The GP overhead is modest for 200 points in 5 dimensions (a few seconds per iteration).

Serial ranking: Bayesian optimization (7.5 min) < Nelder--Mead (17 min) < Differential evolution (100 min).

Which method to choose (serial): Bayesian optimization is the clear winner: fewest evaluations, best sample efficiency for expensive black-box functions, and the GP surrogate provides uncertainty estimates. The 200 evaluations in $d = 5$ dimensions give roughly $200/5 = 40$ evaluations per dimension, which is adequate for a smooth landscape.

With 16 parallel cores:

Parallelization changes the calculus dramatically:

(a) Nelder--Mead: Inherently sequential. At best, one can parallelize the function evaluations within a single reflection/expansion step, but this gives limited speedup (at most a few evaluations in parallel per step).
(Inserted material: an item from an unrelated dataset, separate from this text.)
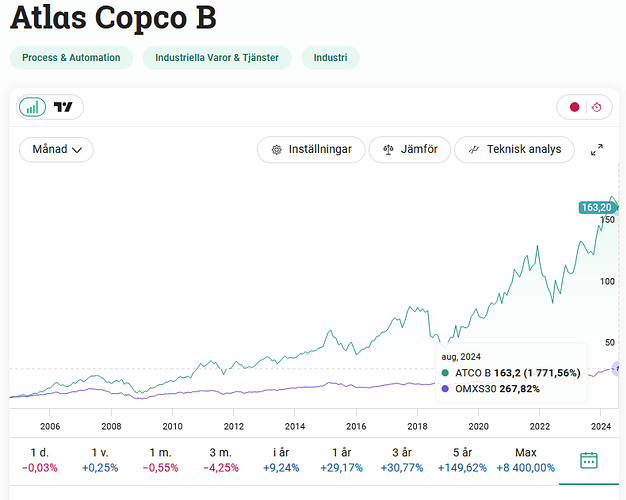
Task: Open the Månad interval dropdown
Action: click(x=56, y=149)
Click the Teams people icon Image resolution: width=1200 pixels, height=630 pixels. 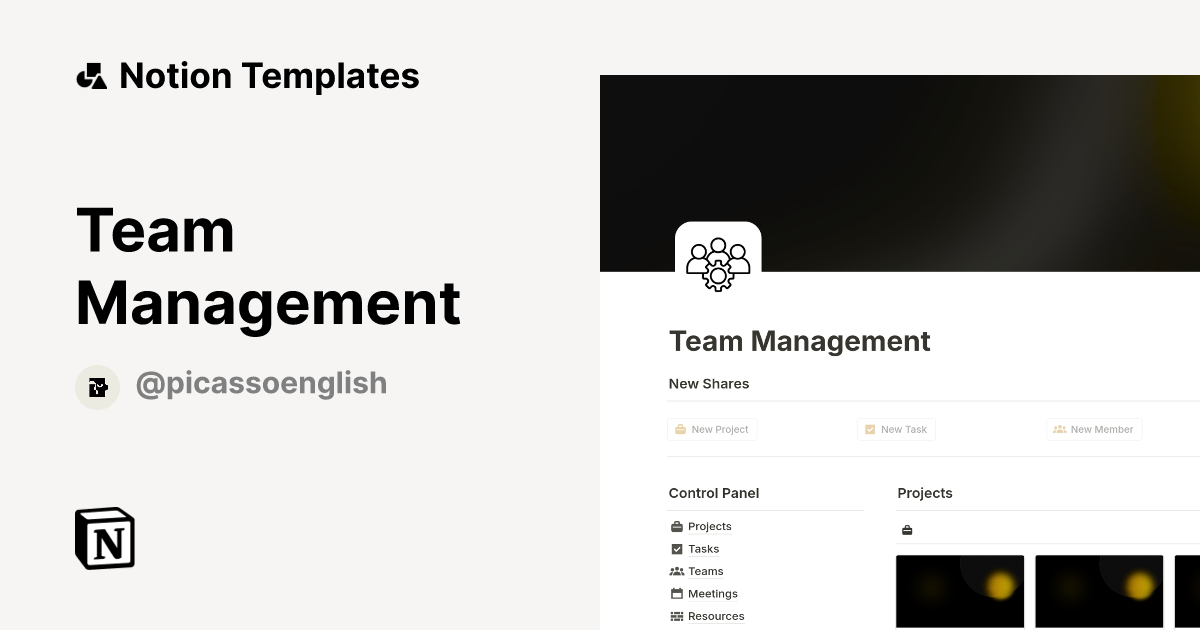(x=676, y=571)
Effective speedup: $\sim 2$--$3\times$.

\[ T_a^{\text{parallel}} \approx 500 \text{ seconds} \approx 8 \text{ minutes} \]

(b) Differential evolution: Embarrassingly parallel within each generation -- all 30 trial evaluations can run simultaneously. With 16 cores, each generation takes $\lceil 30/16 \rceil \times 2 = 4$ seconds (2 batches of 16 and 14).

\[ T_b^{\text{parallel}} = 100 \times 4 = 400 \text{ seconds} \approx 6.7 \text{ minutes} \]

(c) Bayesian optimization: Standard BO is sequential by nature (evaluate one point, update GP, select next). Batch BO variants (e.g., q-EI, Thompson sampling) can propose multiple points per iteration. With batch size 16, we need $\lceil 200/16 \rceil = 13$ rounds:

\[ T_c^{\text{parallel}} = 13 \times 2 + \text{GP overhead} \approx 30 + \text{overhead} \approx 60 \text{ seconds} \approx 1 \text{ minute} \]

However, batch BO is less sample-efficient than sequential BO, so more total evaluations may be needed. A realistic estimate is $\sim$2--3 minutes.

Parallel ranking: Bayesian optimization (1--3 min) $\approx$ Differential evolution (6.7 min) < Nelder--Mead (8 min).

Recommendation with parallelism: Differential evolution becomes very competitive because it naturally exploits parallelism with no algorithmic compromise, and its global search capability addresses the multi-modality concern. For $d = 5$ with 16 cores, DE at 6.7 minutes provides a thorough global search. Batch Bayesian optimization is fastest but requires more sophisticated implementation. A practical hybrid strategy is: run DE (or multi-start local) to identify the basin of the global minimum, then refine with a local method.